Wが修学旅行に出かけるので朝大きな荷物と一緒に記念写真。楽しんでおいで。結局、最初に伊勢神宮に向かう以降はすべて滋賀県内ルート、交通手段はバスのみで車内会話も禁止とのこと。このご時世では仕方ない、修学旅行が実施できただけでも良しとしなければ。去年の3年生は結局卒業間際になって、近所の遊園地で済まされてしまったのだから。

 

学校では授業が続いて大変な日の唯一の空き時間である1・2時限目に生徒の母親がやってきて、深刻な面談。進退がかかる話なので、本人を連れて再度話し合いの場を持つことに。生徒課に内容を伝えると、課長は「俺授業だからダメだけど…Y浦さん一緒に聞いて」と振って去って行った。俺も授業だが事が事だけに後半を自習にして対応するというのに、自分が前線に立つことは一切考えないようだ。

 

話し合いの席で結局退学が決定的となり、生徒指導に入れられなくなったので事情を無理に聞き出すこともできなくなった。現に同席している生徒課の職員も黙ったまま俺に進行を任せている。せめて今後は頑張ってほしいと励まして送り出す。
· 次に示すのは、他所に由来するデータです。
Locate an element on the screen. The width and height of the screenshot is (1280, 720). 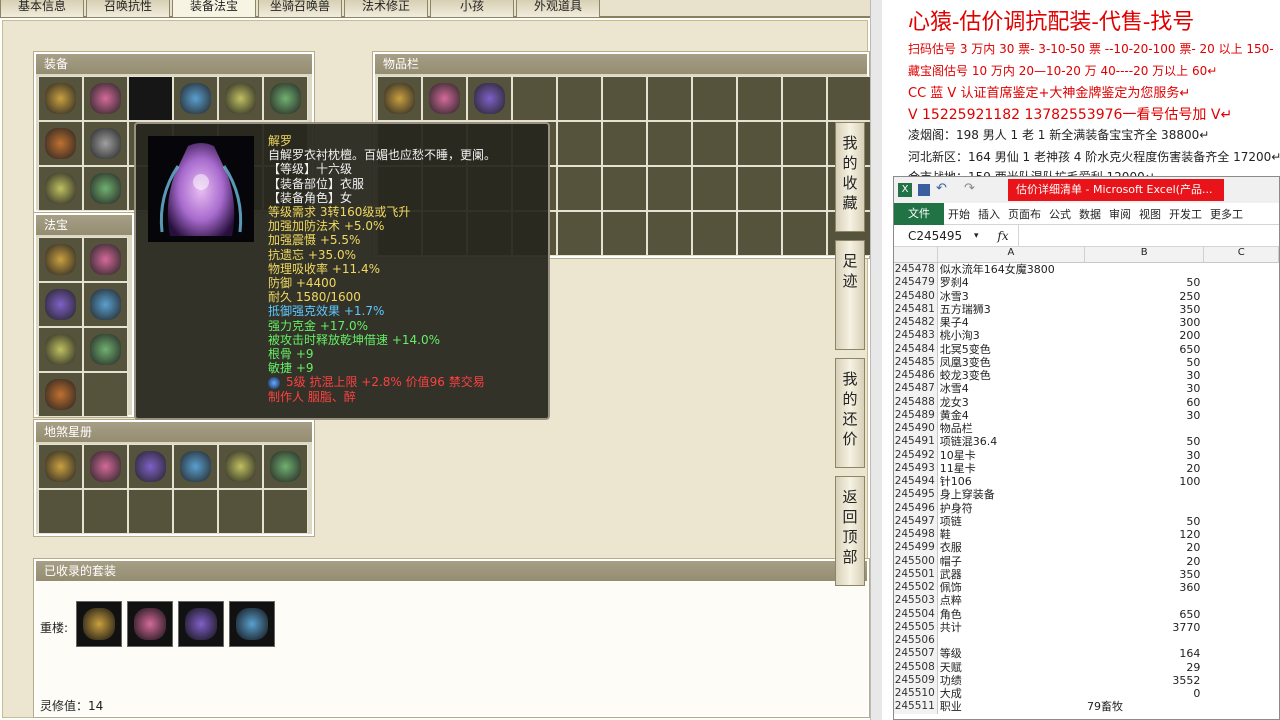
cell-a: 果子4 is located at coordinates (1012, 322).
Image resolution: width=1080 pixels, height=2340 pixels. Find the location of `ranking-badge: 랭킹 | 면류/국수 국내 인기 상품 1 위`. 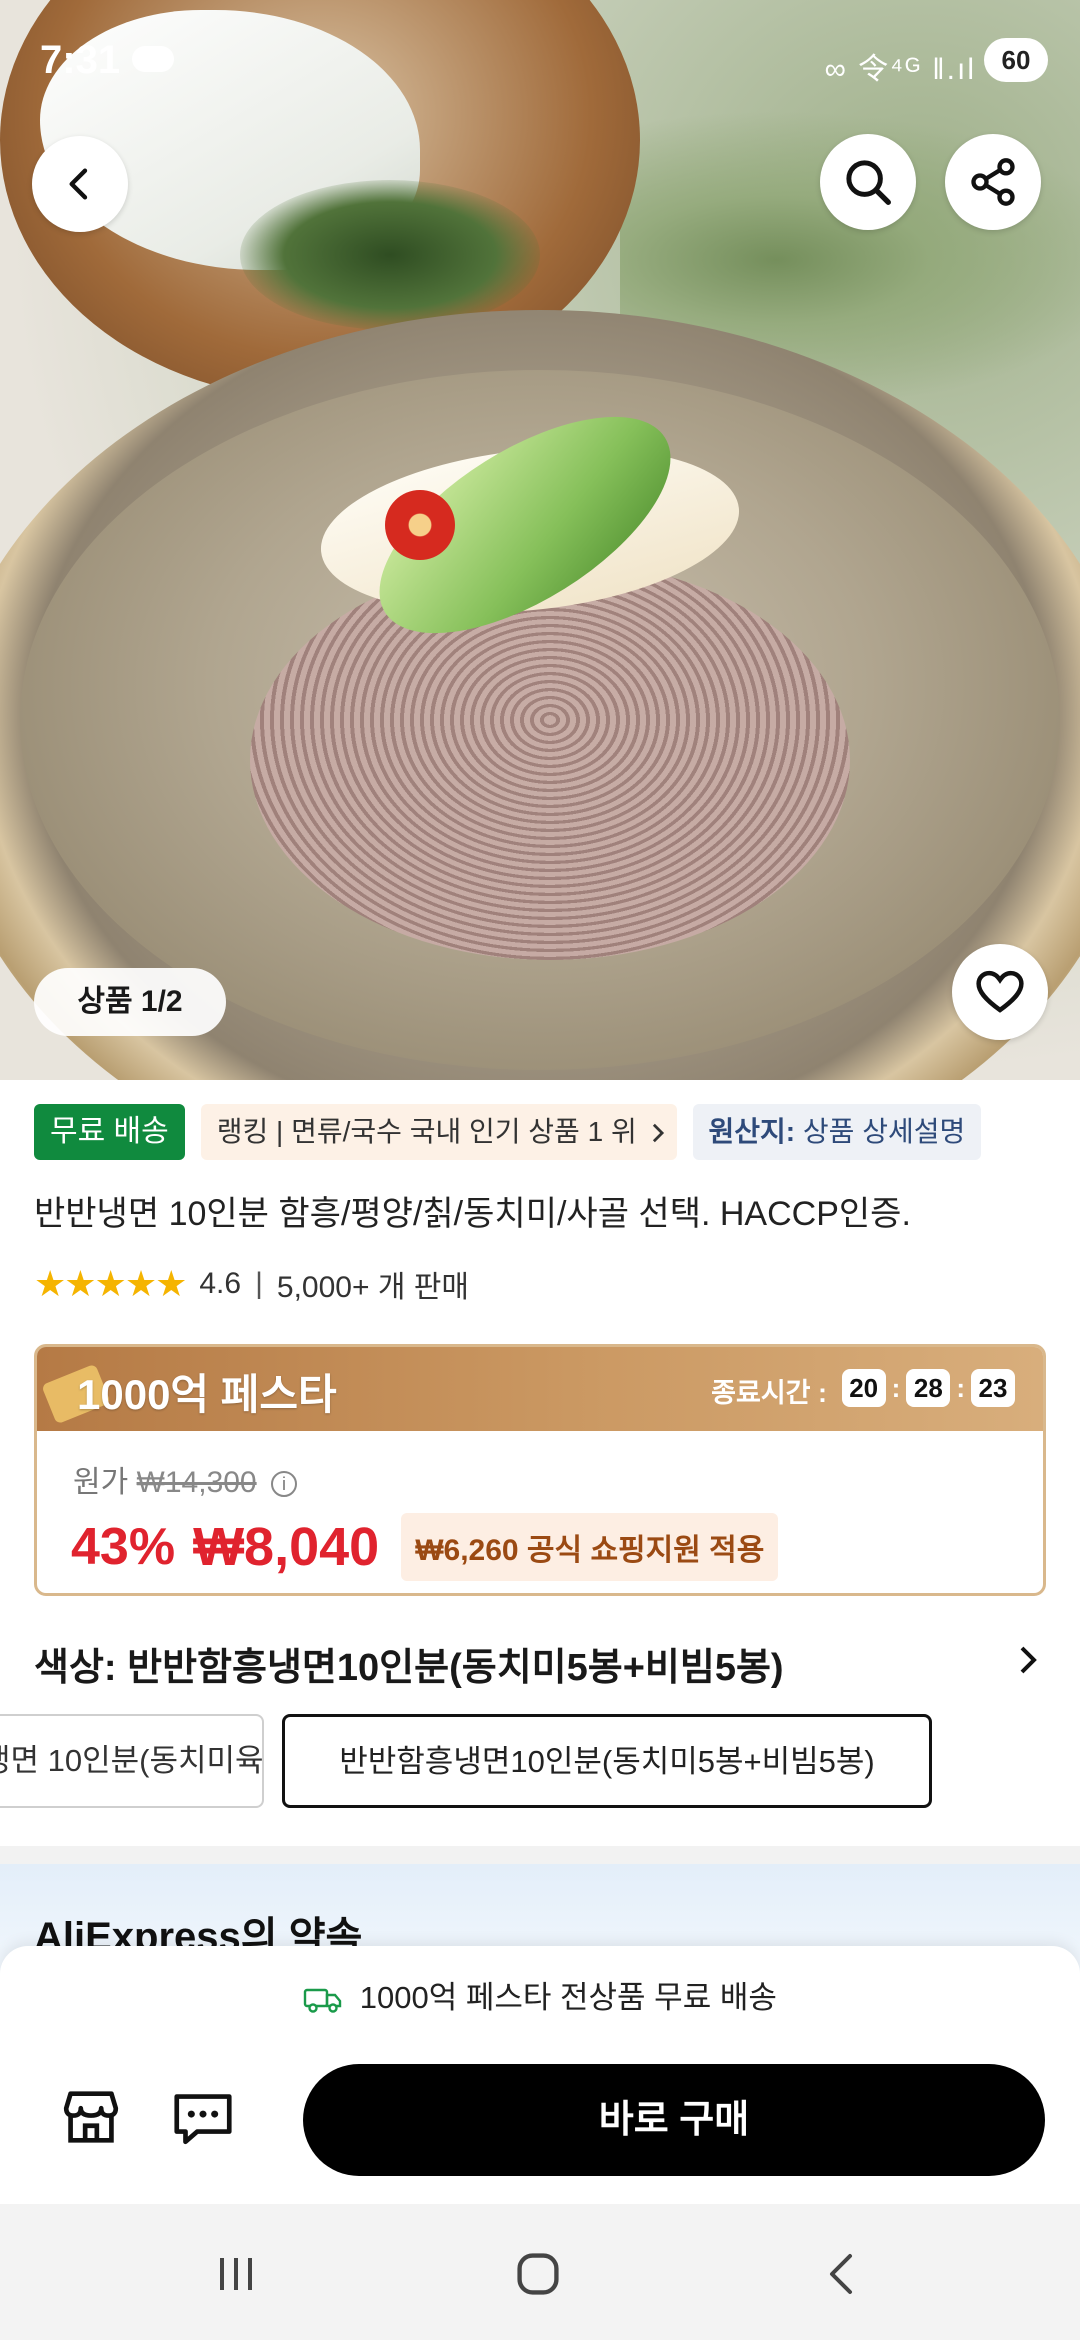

その後授業を終えて経緯を確認に来た課長は、俺の話を聞いて「じゃ、なにも聞き出せなかったという事でいいですか」だと。「退学する生徒に無理に聞き出せないと思って…」と言うと、「もう最後だから綺麗に喋ってしまおうか、なんて持っていく手もありましたね」だと。一応今分かっていることを整理して話すと、それはもう確認済みとばかり聞きながら失笑する始末。俺は久しぶりに仕事相手に対して本気で腹が立った。自分は何も努力せず引っ込んでおいて、後から不満げにああもできたこうもできたとケチをつけ、見下したような半笑いで人の報告に答えるとはどういう料簡だ?すっかり呆れて協力する気も失せてしまう。

 

その後は延々授業が続き、合間に管理職からの聞き取りもあるが、もう生徒指導的な内容は生徒課に任せたという気分。授業が定時ギリギリまであるのですぐには帰れないが、出欠まとめを終えたらすぐに席を立つ。YをM乃先生宅で迎えて二人で帰宅。夕食はA子作の、チキントマト煮、生春巻きサラダ、バゲット。ワインが進む。今日は飲まずに過ごそうと思っていたが、日中暑くてましてイライラさせられたことが続いたので、憂さ晴らしのために結局は飲んでしまうのだった。せめてWは良い一日を過ごしていてほしい。